There are two main reasons to be more optimistic. The first is the election gives May some breathing space between the 2019 deadline for concluding EU exit negotiations and the next UK ballot. Previously May would have had to face voters by early 2020. That deadline has now been pushed to 2022. This opens up the possibility of extending the timetable to clinch a deal.
Meanwhile, the prime minister is likely to have a stronger hand at home: opinion polls suggest the election will hand May a bigger parliamentary majority. That would make it harder for anti-EU hardliners to dictate the government’s negotiating stance on issues such as immigration and payments into the EU budget, allowing May to push for more favourable terms with the EU.

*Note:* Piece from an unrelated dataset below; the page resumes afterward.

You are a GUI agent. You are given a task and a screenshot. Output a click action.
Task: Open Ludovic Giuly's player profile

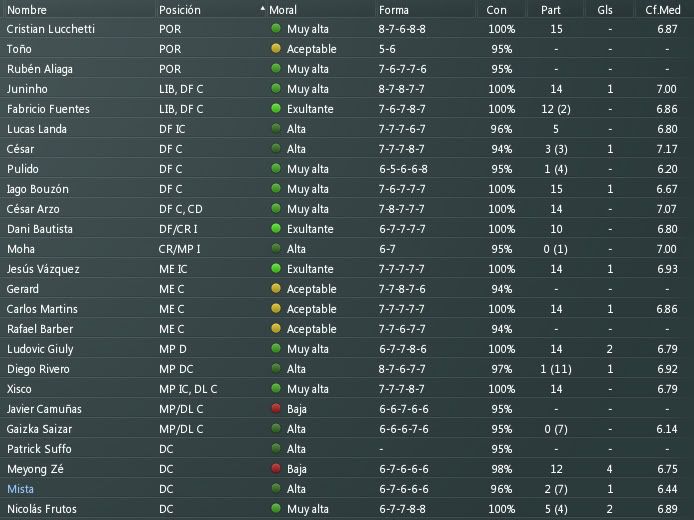pos(40,349)
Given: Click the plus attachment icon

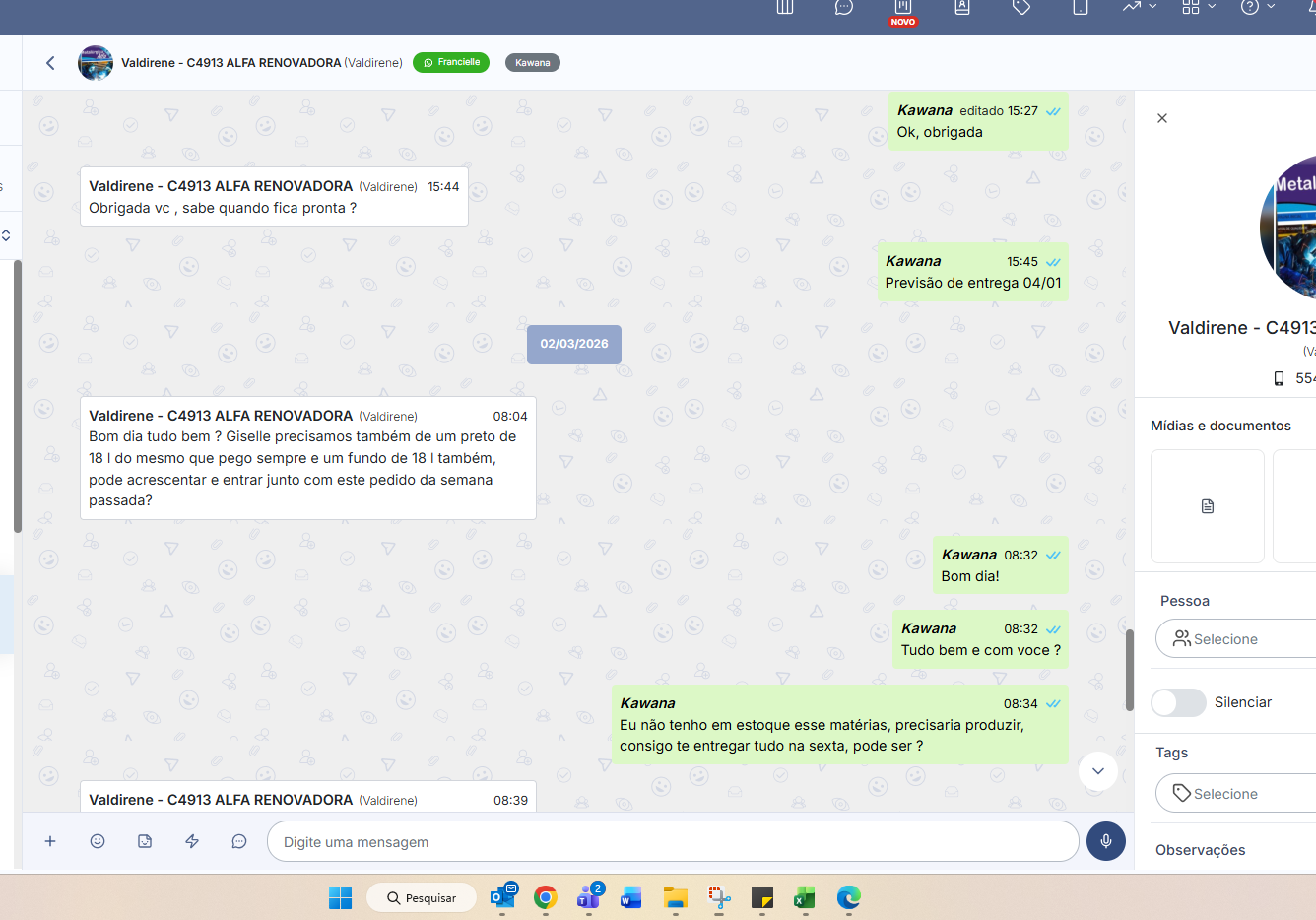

Both assumptions may be flawed, however. Just because May is likely to be premier until 2022 doesn’t mean other EU countries will soften their stance or give Britain more time to negotiate its exit. And if the ruling Conservatives emerge with a bigger parliamentary majority, it would be equally possible for May to ignore the pro-EU factions within her own party.
Her appetite to compromise on such topics as trade and immigration will become clearer on the campaign trail, when pressure from voters and other political parties will force the prime minister to clarify her policies. That could narrow her negotiating options - and puncture investors’ hopes for a softer Brexit just as quickly as calling the election has raised them.